**INSTRUCTIONS TO FOLLOW**
Begin at the top of the records below and print each line exactly until the line containing "Made By You Monday (779, 850)" has been printed; any pictures are to be left out.

**Data entries**
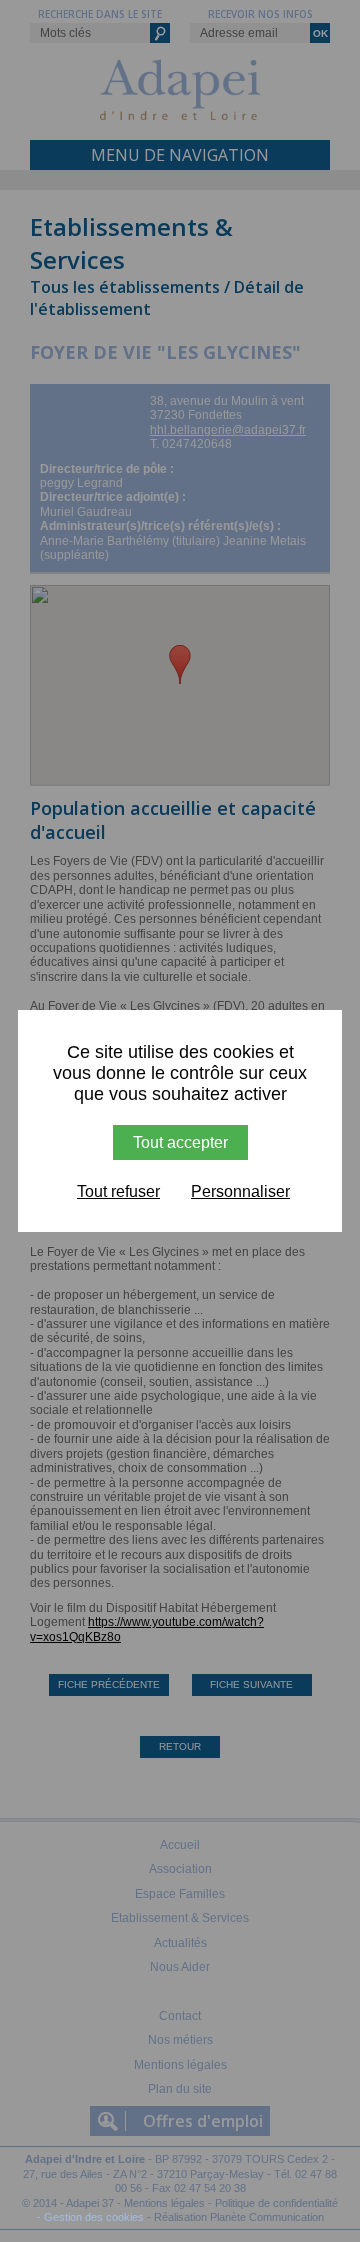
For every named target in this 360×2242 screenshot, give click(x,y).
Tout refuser (118, 1191)
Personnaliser (240, 1191)
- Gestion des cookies (90, 2217)
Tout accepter (180, 1142)
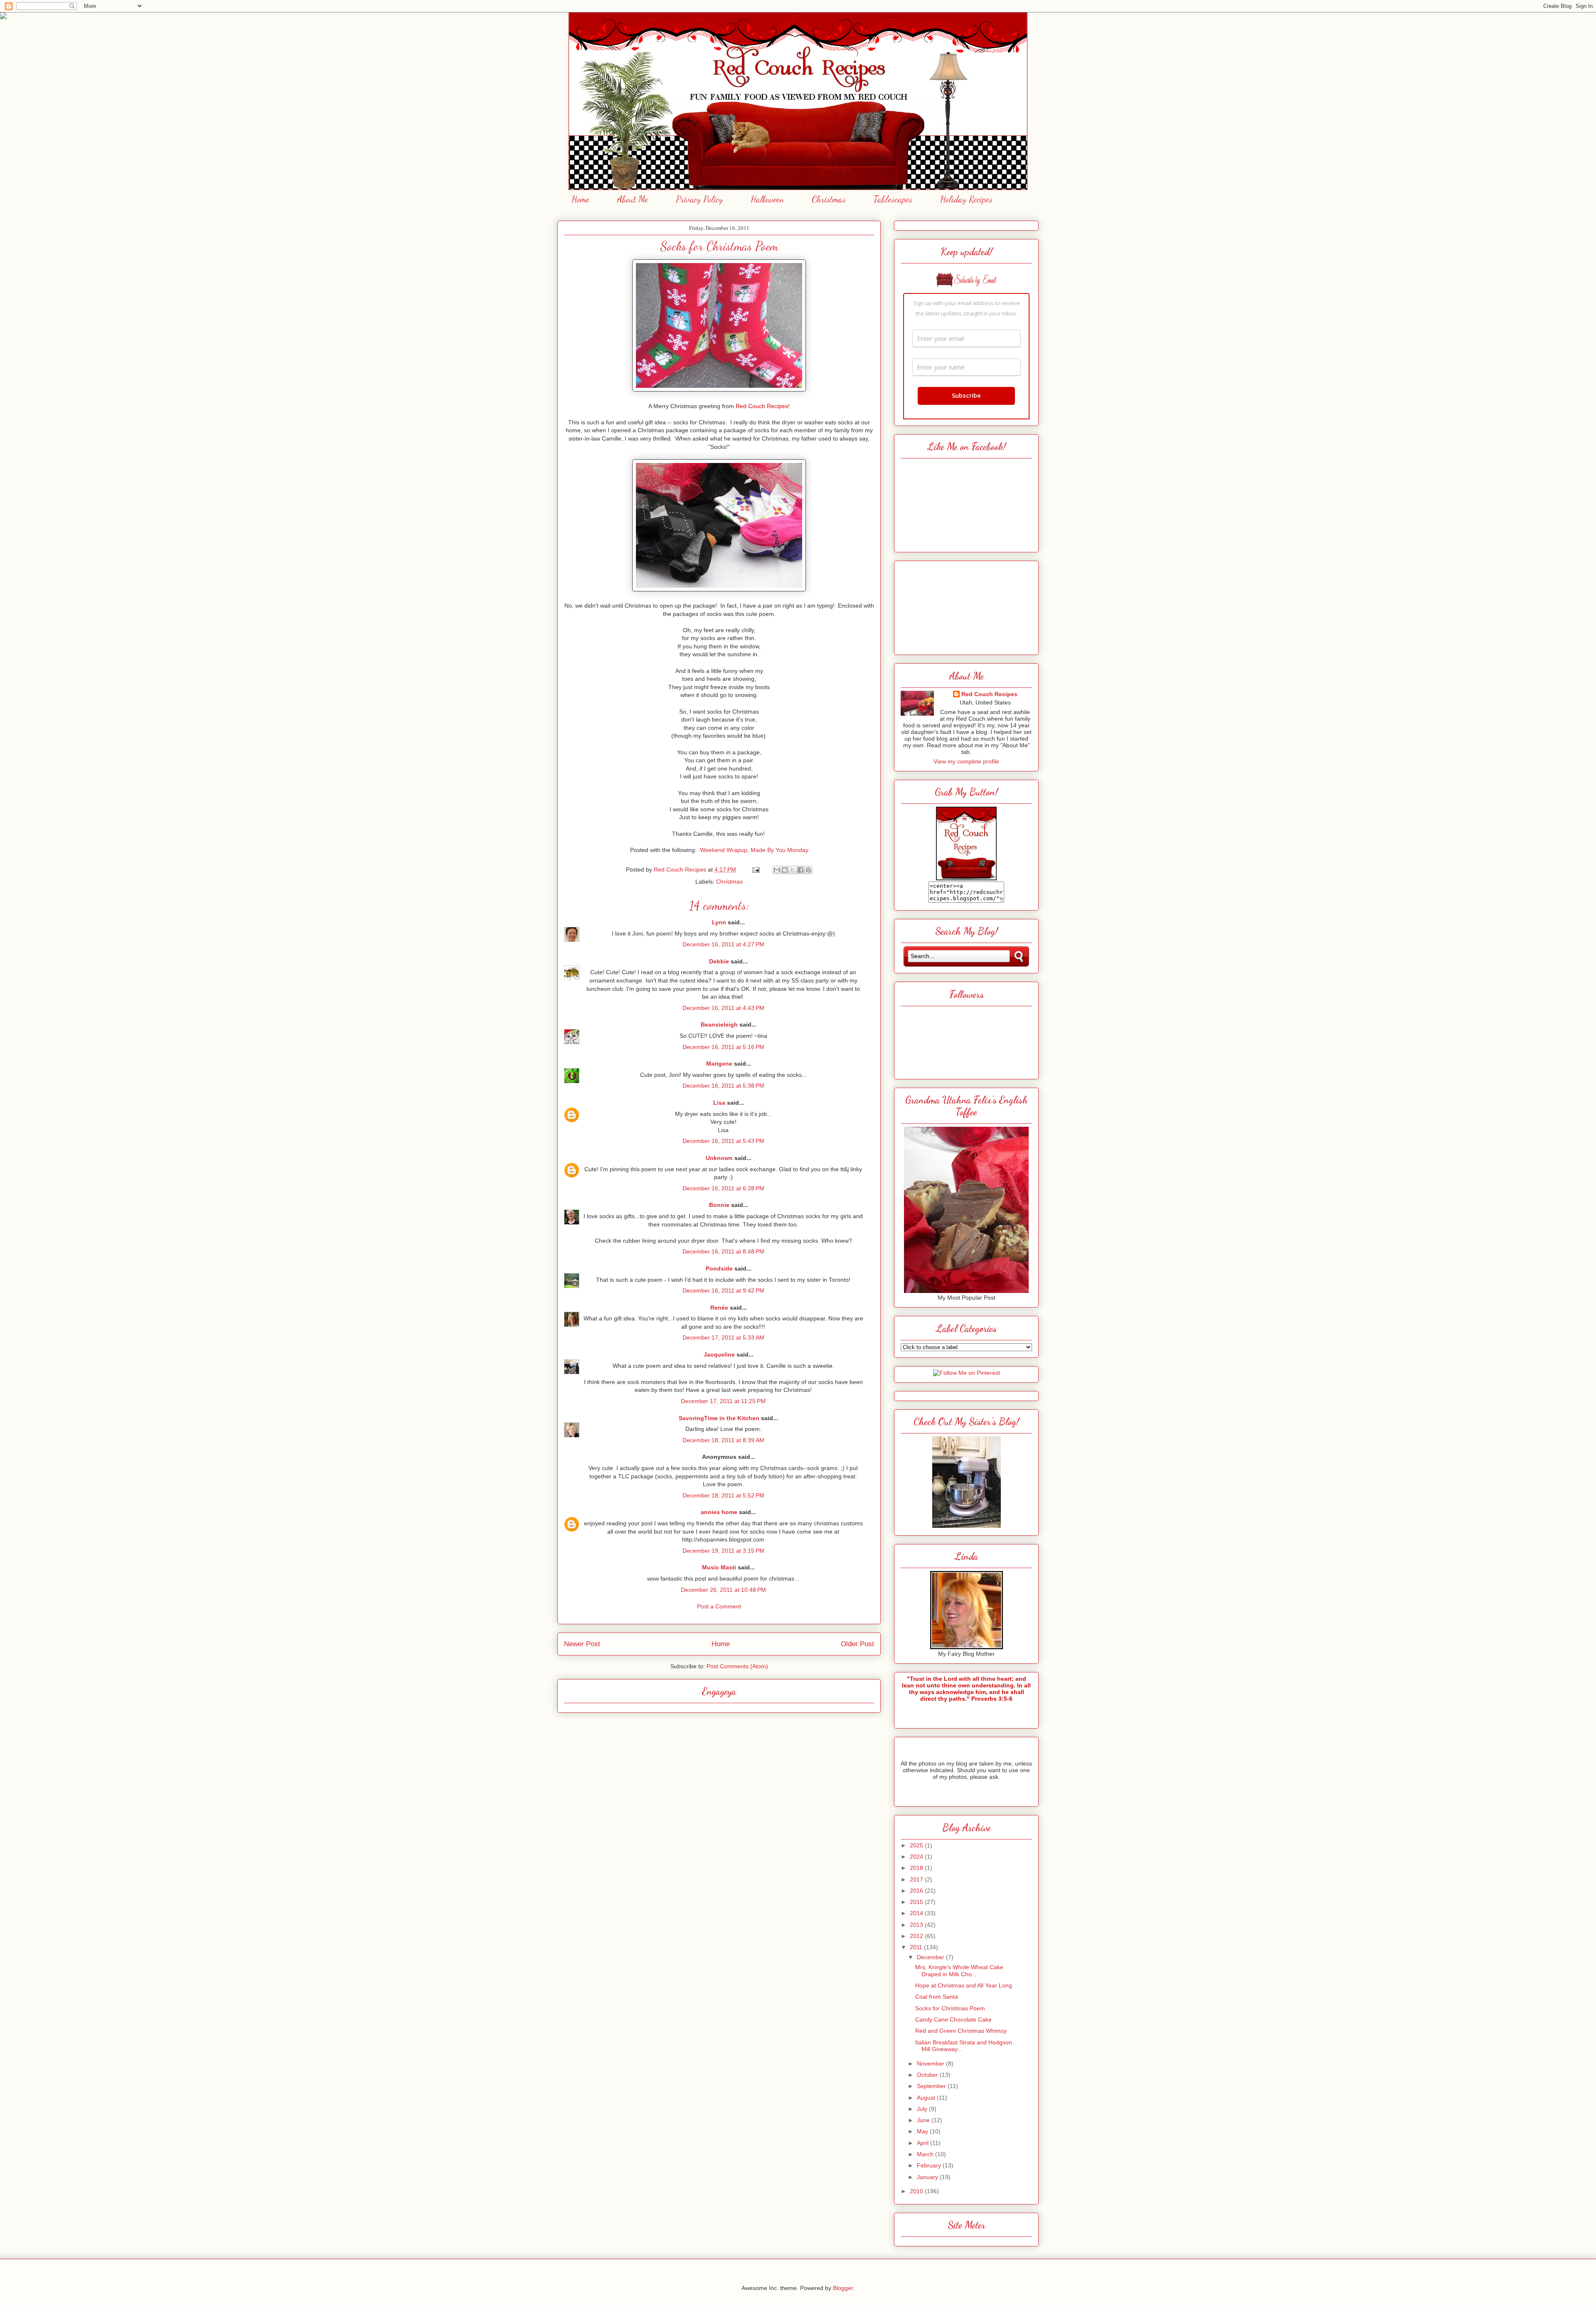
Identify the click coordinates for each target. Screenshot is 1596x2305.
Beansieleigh (719, 1024)
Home (580, 199)
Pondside (719, 1268)
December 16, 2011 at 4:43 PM (723, 1008)
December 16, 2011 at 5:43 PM (723, 1141)
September (932, 2086)
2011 (917, 1947)
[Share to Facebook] (800, 870)
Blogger (843, 2288)
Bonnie (719, 1205)
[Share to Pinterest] (808, 870)
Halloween (767, 199)
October (928, 2074)
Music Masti (719, 1567)
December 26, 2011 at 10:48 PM (723, 1589)
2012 (917, 1936)
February (930, 2165)
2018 (917, 1867)
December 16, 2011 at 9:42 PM (723, 1290)
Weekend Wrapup (723, 850)
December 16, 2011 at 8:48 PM (723, 1251)
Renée (719, 1307)
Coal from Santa (936, 1996)
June (924, 2120)
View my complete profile (966, 761)
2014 (917, 1913)
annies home (719, 1512)
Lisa (719, 1102)
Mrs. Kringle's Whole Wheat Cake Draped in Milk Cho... (959, 1970)
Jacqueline (719, 1354)
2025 (917, 1845)
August (927, 2097)
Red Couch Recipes (989, 694)
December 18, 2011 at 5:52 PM (723, 1495)
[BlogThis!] (785, 870)
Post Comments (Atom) (737, 1666)
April (923, 2143)
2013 (917, 1924)
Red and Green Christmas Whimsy (961, 2030)
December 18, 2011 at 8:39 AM (723, 1440)
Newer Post (582, 1644)
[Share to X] (792, 870)
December (931, 1957)
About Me (632, 199)
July (923, 2109)
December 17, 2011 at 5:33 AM (723, 1337)
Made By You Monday (779, 850)
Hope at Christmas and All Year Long (963, 1985)
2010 (917, 2191)
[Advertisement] (966, 605)
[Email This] (777, 870)
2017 (917, 1879)
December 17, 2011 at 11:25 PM (723, 1401)
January (928, 2177)
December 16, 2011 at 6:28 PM (723, 1188)
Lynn (719, 922)
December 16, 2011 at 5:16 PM (723, 1047)
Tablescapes (893, 199)
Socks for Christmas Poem (950, 2008)
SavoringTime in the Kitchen (719, 1418)
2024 (917, 1856)
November (931, 2063)
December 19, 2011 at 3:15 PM (723, 1550)
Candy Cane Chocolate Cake (953, 2019)
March (926, 2154)
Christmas (829, 199)
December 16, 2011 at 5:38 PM (723, 1085)
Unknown (719, 1158)
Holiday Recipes (966, 199)
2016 (917, 1890)
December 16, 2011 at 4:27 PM (723, 944)
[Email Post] (755, 869)
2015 (917, 1902)
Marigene (719, 1063)
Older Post (857, 1644)
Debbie (719, 961)
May (923, 2131)
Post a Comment (719, 1606)
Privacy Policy (699, 199)
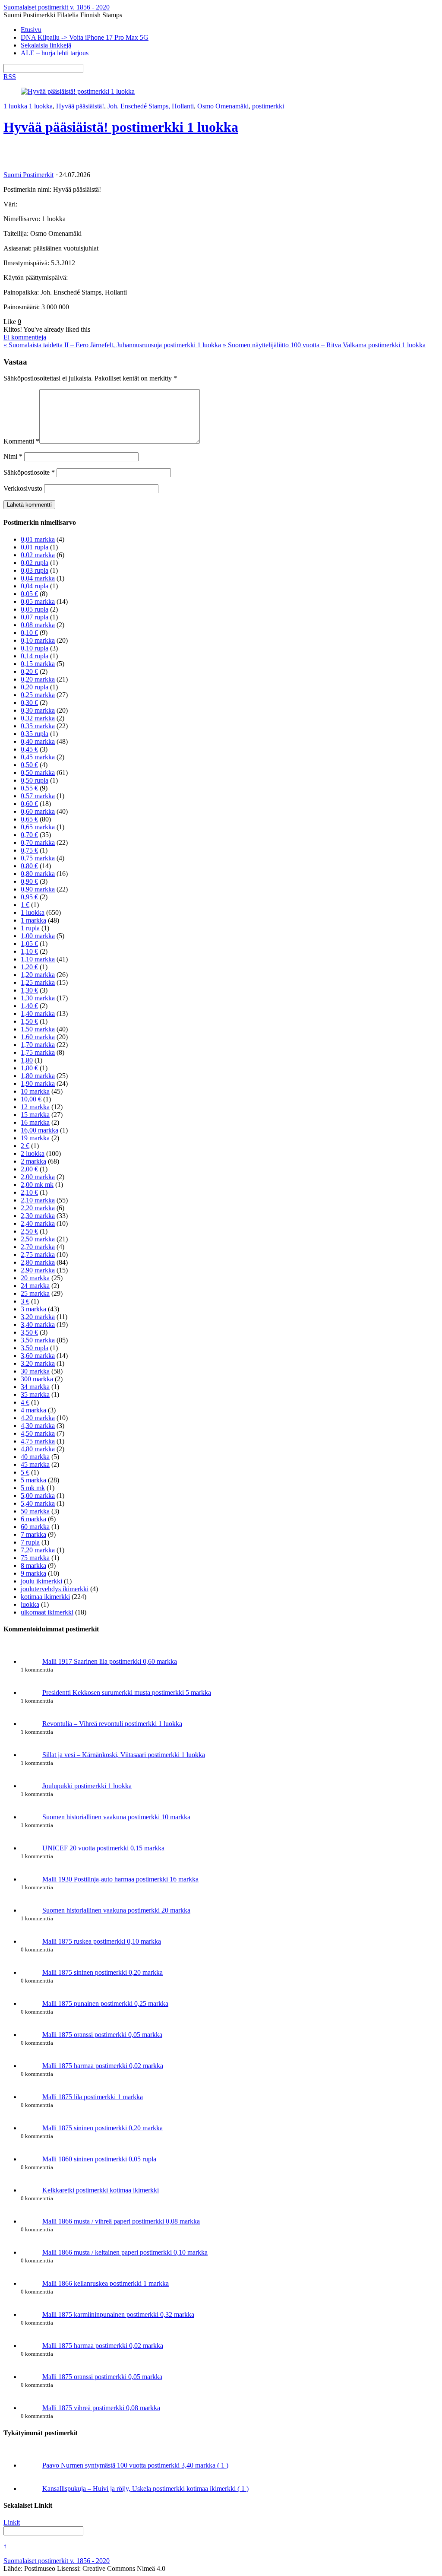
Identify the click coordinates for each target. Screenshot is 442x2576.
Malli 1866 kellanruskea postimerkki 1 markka (105, 2283)
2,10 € (29, 1192)
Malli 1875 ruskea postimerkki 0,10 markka (101, 1941)
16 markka (35, 1122)
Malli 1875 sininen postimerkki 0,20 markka (102, 1972)
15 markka (35, 1114)
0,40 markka (38, 741)
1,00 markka (38, 935)
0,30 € (29, 702)
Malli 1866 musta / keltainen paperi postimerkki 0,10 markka (125, 2252)
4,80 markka (38, 1449)
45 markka (35, 1464)
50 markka (35, 1511)
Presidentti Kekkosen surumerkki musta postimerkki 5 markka (126, 1692)
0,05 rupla (34, 609)
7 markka (33, 1534)
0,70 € (29, 834)
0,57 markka (38, 795)
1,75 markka (38, 1052)
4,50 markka (38, 1433)
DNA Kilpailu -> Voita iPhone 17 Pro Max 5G (84, 37)
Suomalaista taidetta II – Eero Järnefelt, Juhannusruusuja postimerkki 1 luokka (112, 345)
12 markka (35, 1106)
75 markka (35, 1557)
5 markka (33, 1480)
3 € (25, 1301)
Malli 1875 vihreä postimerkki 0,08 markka (101, 2407)
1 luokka (15, 106)
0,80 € (29, 865)
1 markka (33, 920)
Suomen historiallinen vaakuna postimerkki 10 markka (116, 1817)
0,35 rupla (34, 733)
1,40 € (29, 1005)
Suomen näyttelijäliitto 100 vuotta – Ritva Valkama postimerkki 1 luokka (324, 345)
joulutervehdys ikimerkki (54, 1589)
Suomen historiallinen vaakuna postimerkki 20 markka (116, 1910)
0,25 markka (38, 694)
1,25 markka (38, 982)
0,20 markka (38, 679)
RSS (9, 76)
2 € (25, 1145)
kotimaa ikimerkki (45, 1596)
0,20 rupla (34, 687)
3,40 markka (38, 1324)
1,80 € (29, 1068)
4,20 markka (38, 1417)
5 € (25, 1472)
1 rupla (30, 928)
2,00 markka (38, 1176)
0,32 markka (38, 718)
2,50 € (29, 1231)
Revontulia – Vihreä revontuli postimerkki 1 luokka (112, 1723)
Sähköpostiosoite (29, 472)
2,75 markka (38, 1254)
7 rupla (30, 1542)
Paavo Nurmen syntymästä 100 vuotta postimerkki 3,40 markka (135, 2465)
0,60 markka (38, 811)
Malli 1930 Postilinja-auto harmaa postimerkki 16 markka (120, 1879)
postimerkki (268, 106)
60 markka (35, 1526)
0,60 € (29, 803)
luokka (30, 1604)
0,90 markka (38, 889)
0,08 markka (38, 624)
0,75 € (29, 850)
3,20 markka (38, 1316)
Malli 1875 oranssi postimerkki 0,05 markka (102, 2034)
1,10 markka (38, 959)
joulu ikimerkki (41, 1581)
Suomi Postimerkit (28, 174)
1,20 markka (38, 974)
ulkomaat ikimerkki (47, 1612)
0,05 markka (38, 601)
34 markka (35, 1386)
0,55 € (29, 788)
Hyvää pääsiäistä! (80, 106)
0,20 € (29, 671)
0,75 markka (38, 858)
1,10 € (29, 951)
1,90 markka (38, 1083)
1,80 (27, 1060)
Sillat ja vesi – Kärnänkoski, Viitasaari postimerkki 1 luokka (123, 1754)
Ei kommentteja (24, 337)
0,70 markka (38, 842)
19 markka (35, 1138)
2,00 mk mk (37, 1184)
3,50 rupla (34, 1347)
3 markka (33, 1309)
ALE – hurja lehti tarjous (54, 53)
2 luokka (32, 1153)
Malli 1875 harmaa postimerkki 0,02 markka (102, 2065)
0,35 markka (38, 726)
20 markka (35, 1278)
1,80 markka (38, 1075)
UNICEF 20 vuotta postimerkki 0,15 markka (103, 1848)
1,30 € (29, 990)
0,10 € (29, 632)
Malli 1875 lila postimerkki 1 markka (92, 2096)
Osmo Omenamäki (223, 106)
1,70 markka (38, 1044)
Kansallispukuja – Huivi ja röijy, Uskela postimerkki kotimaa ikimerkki (145, 2488)
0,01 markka (38, 539)
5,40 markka (38, 1503)
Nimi (12, 456)
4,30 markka (38, 1425)
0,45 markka (38, 757)
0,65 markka (38, 827)
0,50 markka (38, 772)
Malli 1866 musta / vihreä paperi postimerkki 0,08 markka (121, 2221)
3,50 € (29, 1332)
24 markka (35, 1285)
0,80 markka (38, 873)
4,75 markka (38, 1441)
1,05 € (29, 943)
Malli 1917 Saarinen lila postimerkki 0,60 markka (109, 1661)
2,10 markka (38, 1200)
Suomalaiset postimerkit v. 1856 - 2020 (56, 2560)
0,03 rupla (34, 570)
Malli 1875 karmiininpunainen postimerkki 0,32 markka (118, 2314)
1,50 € (29, 1021)
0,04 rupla (34, 586)
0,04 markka (38, 578)
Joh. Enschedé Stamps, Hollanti (150, 106)
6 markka (33, 1519)
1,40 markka (38, 1013)
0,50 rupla (34, 780)
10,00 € (31, 1099)
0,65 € (29, 819)
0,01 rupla (34, 547)
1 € (25, 904)
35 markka (35, 1394)
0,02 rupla (34, 562)
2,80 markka (38, 1262)
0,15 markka (38, 663)
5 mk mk (33, 1487)
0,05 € (29, 593)
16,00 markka (39, 1130)
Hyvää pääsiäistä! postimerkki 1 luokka (120, 127)
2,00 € (29, 1169)
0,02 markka (38, 554)
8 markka (33, 1565)
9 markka (33, 1573)
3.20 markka (38, 1363)
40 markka (35, 1456)
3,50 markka (38, 1340)
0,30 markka (38, 710)
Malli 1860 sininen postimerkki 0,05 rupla (99, 2159)
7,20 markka (38, 1550)
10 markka (35, 1091)
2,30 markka (38, 1215)
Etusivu (31, 29)
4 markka (33, 1410)
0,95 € (29, 897)
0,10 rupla (34, 648)
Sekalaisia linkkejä (46, 45)
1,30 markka (38, 998)
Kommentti (21, 441)
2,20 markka (38, 1208)
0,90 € (29, 881)
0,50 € (29, 764)
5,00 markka (38, 1495)
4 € (25, 1402)
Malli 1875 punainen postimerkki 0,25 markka (105, 2003)
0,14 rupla (34, 656)
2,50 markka (38, 1239)
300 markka (37, 1379)
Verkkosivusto (22, 488)
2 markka (33, 1161)
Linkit (11, 2522)
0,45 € (29, 749)
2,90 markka (38, 1270)
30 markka (35, 1371)
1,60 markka (38, 1037)
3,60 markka (38, 1355)
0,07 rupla (34, 617)
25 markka (35, 1293)
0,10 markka (38, 640)
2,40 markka (38, 1223)
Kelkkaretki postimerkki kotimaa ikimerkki (100, 2190)
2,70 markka (38, 1246)
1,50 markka (38, 1029)
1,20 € (29, 967)
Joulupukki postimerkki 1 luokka (87, 1785)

**PROBLEM SOLUTION**
For every named target in this 360×2242 screenshot, give click(x,y).
Tout refuser (118, 1191)
Personnaliser (240, 1191)
- Gestion des cookies (90, 2217)
Tout accepter (180, 1142)
Identify the click coordinates for each target. Screenshot is 1596x2305.
Beansieleigh (719, 1024)
Home (580, 199)
Pondside (719, 1268)
December 16, 2011 at 4:43 PM (723, 1008)
December 16, 2011 at 5:43 PM (723, 1141)
September (932, 2086)
2011 (917, 1947)
[Share to Facebook] (800, 870)
Blogger (843, 2288)
Bonnie (719, 1205)
[Share to Pinterest] (808, 870)
Halloween (767, 199)
October (928, 2074)
Music Masti (719, 1567)
December 26, 2011 at 10:48 PM (723, 1589)
2012 (917, 1936)
February (930, 2165)
2018 (917, 1867)
December 16, 2011 at 9:42 PM (723, 1290)
Weekend Wrapup (723, 850)
December 16, 2011 at 8:48 PM (723, 1251)
Renée (719, 1307)
Coal from Santa (936, 1996)
June (924, 2120)
View my complete profile (966, 761)
2014 (917, 1913)
annies home (719, 1512)
Lisa (719, 1102)
Mrs. Kringle's Whole Wheat Cake Draped in Milk Cho... (959, 1970)
Jacqueline (719, 1354)
2025 (917, 1845)
August (927, 2097)
Red Couch Recipes (989, 694)
December 18, 2011 at 5:52 PM (723, 1495)
[BlogThis!] (785, 870)
Post Comments (Atom) (737, 1666)
April (923, 2143)
2013 (917, 1924)
Red and Green Christmas Whimsy (961, 2030)
December 18, 2011 at 8:39 AM (723, 1440)
Newer Post (582, 1644)
[Share to X] (792, 870)
December (931, 1957)
About Me (632, 199)
July (923, 2109)
December 17, 2011 at 5:33 AM (723, 1337)
Made By You Monday (779, 850)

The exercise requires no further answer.